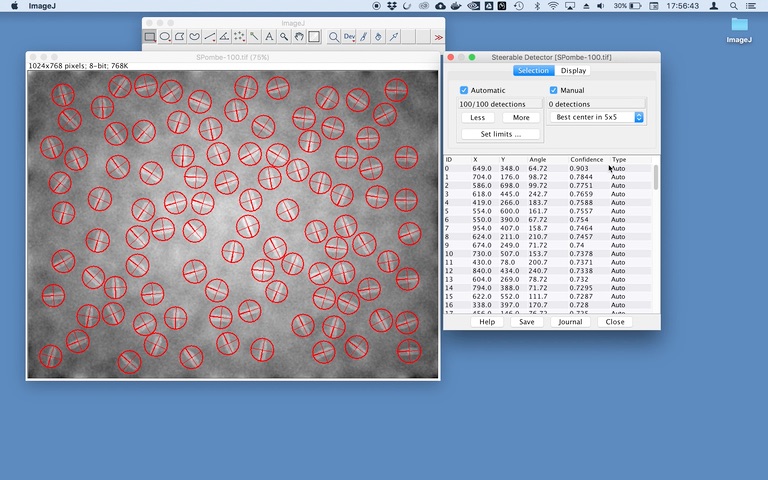Open the Dev developer menu tool
The height and width of the screenshot is (480, 768).
(x=349, y=37)
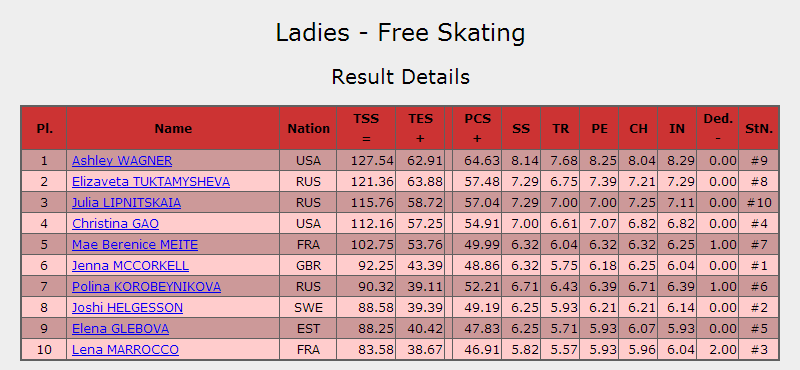This screenshot has height=370, width=800.
Task: Open Lena MARROCCO's result link
Action: [x=126, y=350]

▶ **JOB**
Rewrite all of the material above with every occurrence of "screenshot" swapped for "image" and everything else left as it is. Omit the pictures from your answer.

▶ **ANSWER FOR THIS EXERCISE**
Open the Dev developer menu tool
The height and width of the image is (480, 768).
(x=349, y=37)
This image has height=370, width=800.
Task: Open Lena MARROCCO's result link
Action: [x=126, y=350]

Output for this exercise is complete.